(Element and text position data)
-.-.-

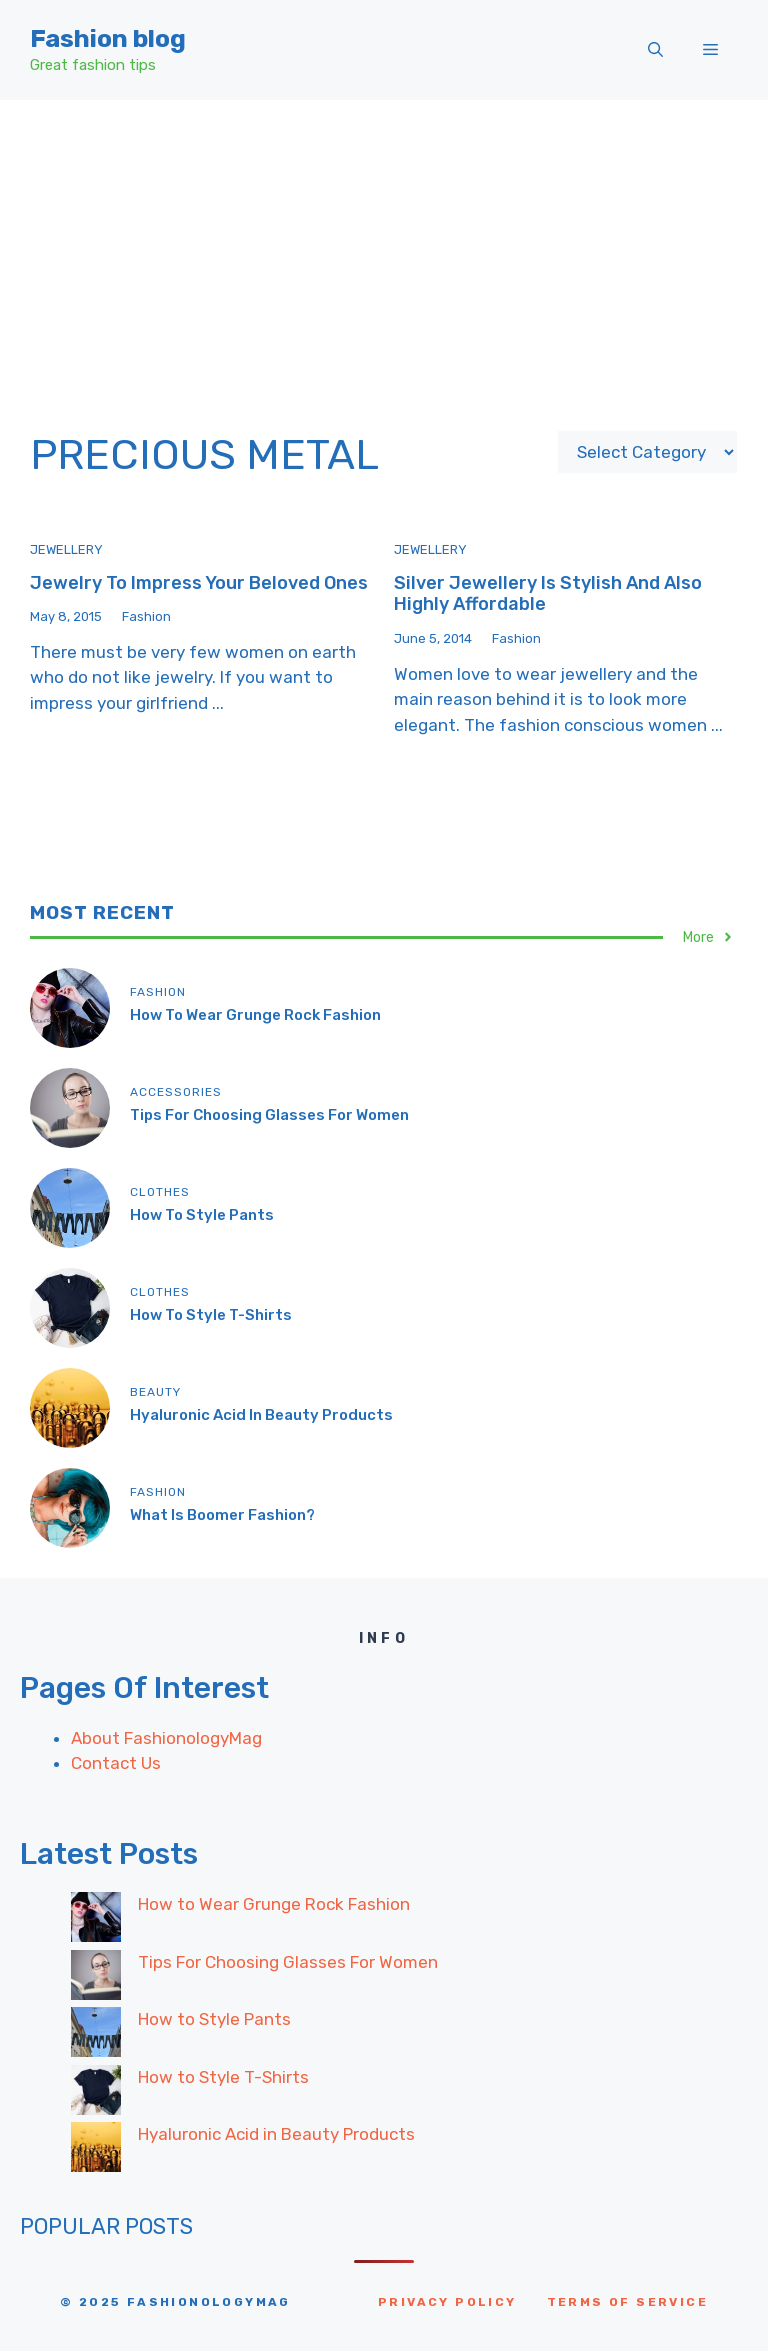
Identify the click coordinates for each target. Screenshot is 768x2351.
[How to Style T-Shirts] (96, 2094)
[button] (655, 50)
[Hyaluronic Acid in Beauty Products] (96, 2151)
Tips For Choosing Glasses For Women (269, 1115)
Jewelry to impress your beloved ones (199, 583)
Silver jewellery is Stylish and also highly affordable (548, 594)
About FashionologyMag (166, 1738)
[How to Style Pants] (96, 2036)
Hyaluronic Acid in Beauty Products (261, 1415)
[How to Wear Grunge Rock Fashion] (96, 1921)
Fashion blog (108, 38)
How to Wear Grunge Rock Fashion (255, 1015)
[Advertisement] (384, 250)
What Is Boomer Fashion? (222, 1515)
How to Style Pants (202, 1215)
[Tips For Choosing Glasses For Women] (96, 1979)
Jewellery (66, 549)
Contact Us (116, 1763)
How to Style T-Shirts (211, 1315)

-.-.-

**GIVEN EXERCISE**
Give all of these lines again with their requests, multiplying every coordinate in the answers by 1.35 and rounding each to a whole number, with halves rounded up. Leave the pictures out of your answer.

**ANSWER TO THIS PROBLEM**
Identify the click coordinates for each target. Screenshot is 768x2351.
[How to Style T-Shirts] (130, 2827)
[button] (884, 68)
[Hyaluronic Acid in Beauty Products] (130, 2904)
Tips For Choosing Glasses For Women (363, 1505)
Jewelry to impress your beloved ones (269, 787)
Silver jewellery is Stylish and also highly affordable (740, 802)
About FashionologyMag (224, 2346)
[How to Style Pants] (130, 2749)
Hyaluronic Acid in Beauty Products (352, 1910)
[How to Wear Grunge Rock Fashion] (130, 2593)
Fashion blog (146, 51)
How to Wear Grunge Rock Fashion (344, 1370)
[Advertisement] (518, 338)
What Is Boomer Fashion? (300, 2045)
How to Style Pants (273, 1640)
[Tips For Choosing Glasses For Women] (130, 2672)
Jewellery (89, 741)
Contact Us (157, 2380)
How to Style T-Shirts (285, 1775)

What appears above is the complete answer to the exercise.